What you are asked to do → Copy out every one of the lines below exactly, leaving out the pictures.

Data for locating words and elements:
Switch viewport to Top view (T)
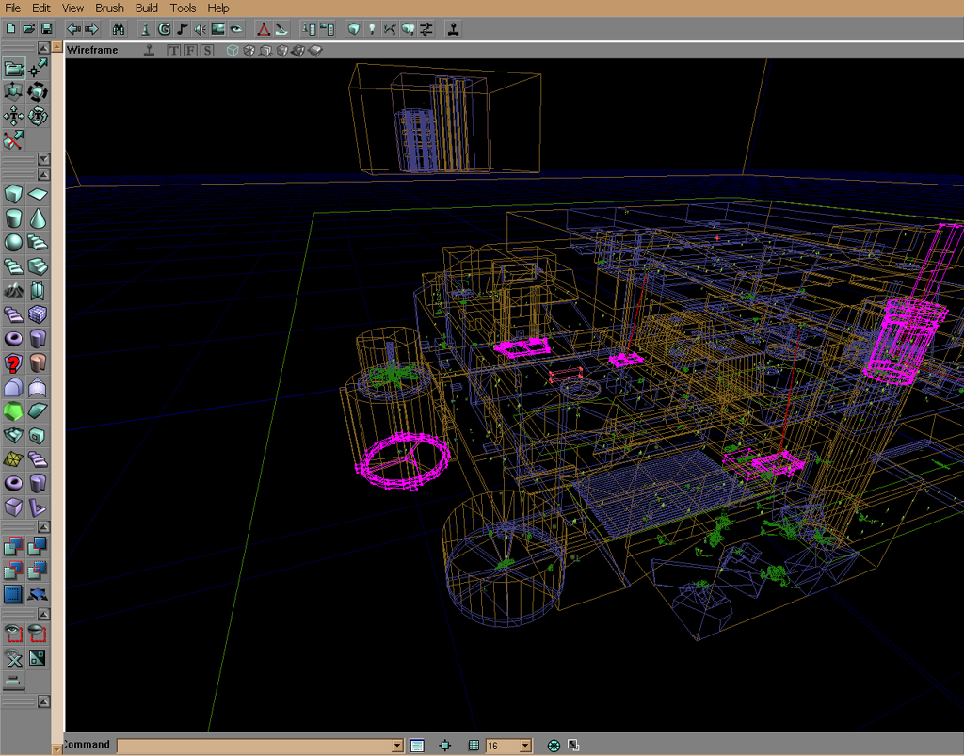Screen dimensions: 964x756 pos(174,50)
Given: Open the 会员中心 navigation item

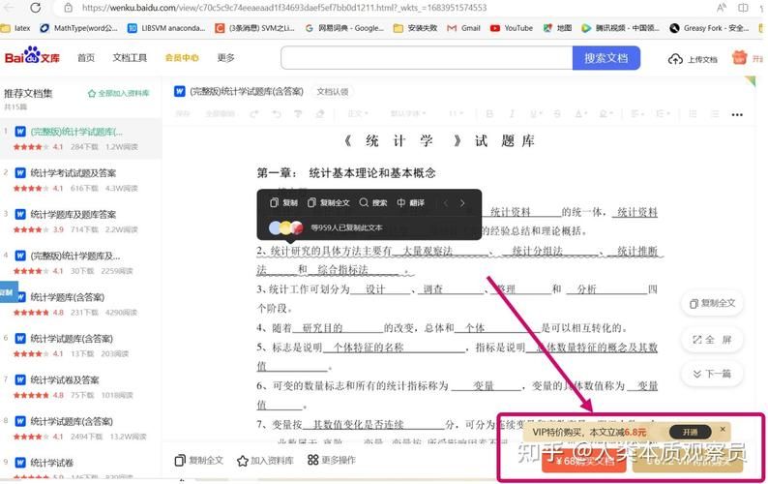Looking at the screenshot, I should coord(181,58).
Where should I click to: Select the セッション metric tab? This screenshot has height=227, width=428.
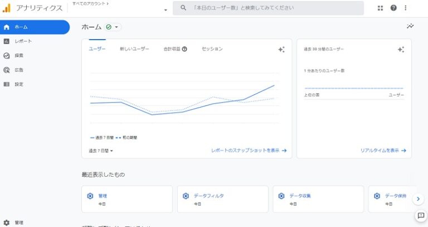[x=212, y=49]
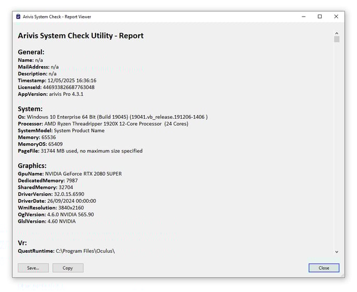The height and width of the screenshot is (292, 357).
Task: Click the Save... button
Action: (x=33, y=268)
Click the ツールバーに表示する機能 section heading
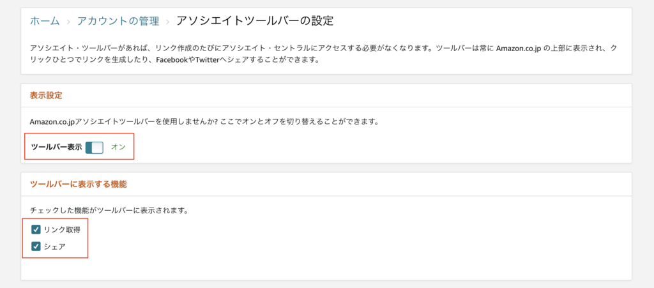This screenshot has height=288, width=654. (x=79, y=184)
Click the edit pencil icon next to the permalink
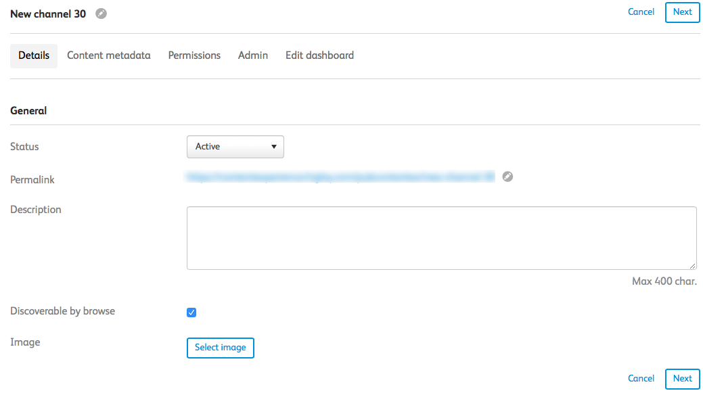The image size is (703, 393). [x=508, y=177]
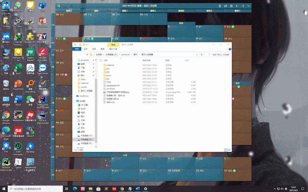The width and height of the screenshot is (308, 192).
Task: Click the refresh icon beside the address bar
Action: (201, 55)
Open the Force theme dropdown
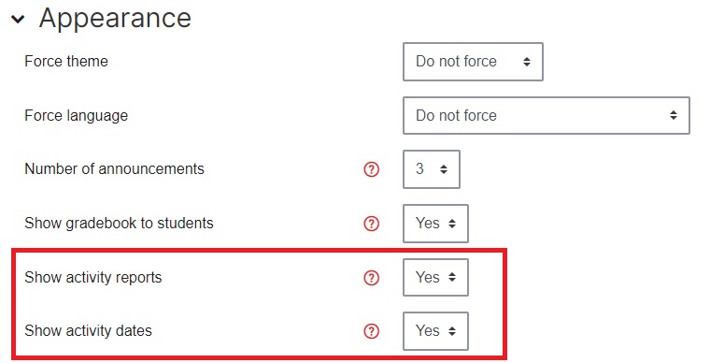 click(473, 62)
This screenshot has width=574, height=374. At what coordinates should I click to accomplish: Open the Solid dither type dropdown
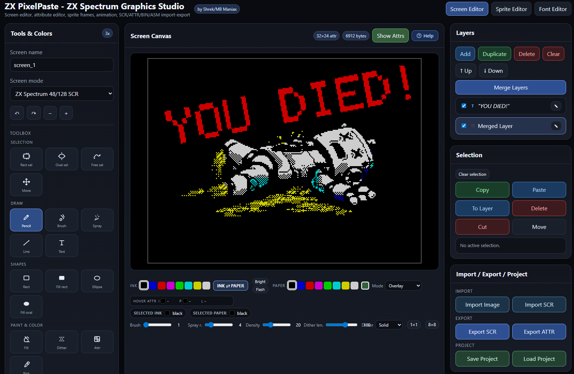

The output →
Switch viewport to Top view (T)
Screen dimensions: 964x756 pos(174,50)
Given: Open the 会员中心 navigation item

Looking at the screenshot, I should coord(181,58).
Where should I click to: Select the セッション metric tab? This screenshot has height=227, width=428.
[x=212, y=49]
The height and width of the screenshot is (292, 357).
Task: Click the Save... button
Action: (x=33, y=268)
Click the ツールバーに表示する機能 section heading
This screenshot has height=288, width=654. (x=79, y=184)
Click the edit pencil icon next to the permalink
The image size is (703, 393). [x=508, y=177]
The width and height of the screenshot is (308, 192).
Task: Click the refresh icon beside the address bar
Action: (201, 55)
Open the Force theme dropdown
 click(473, 62)
This screenshot has width=574, height=374. At what coordinates should I click to accomplish: Open the Solid dither type dropdown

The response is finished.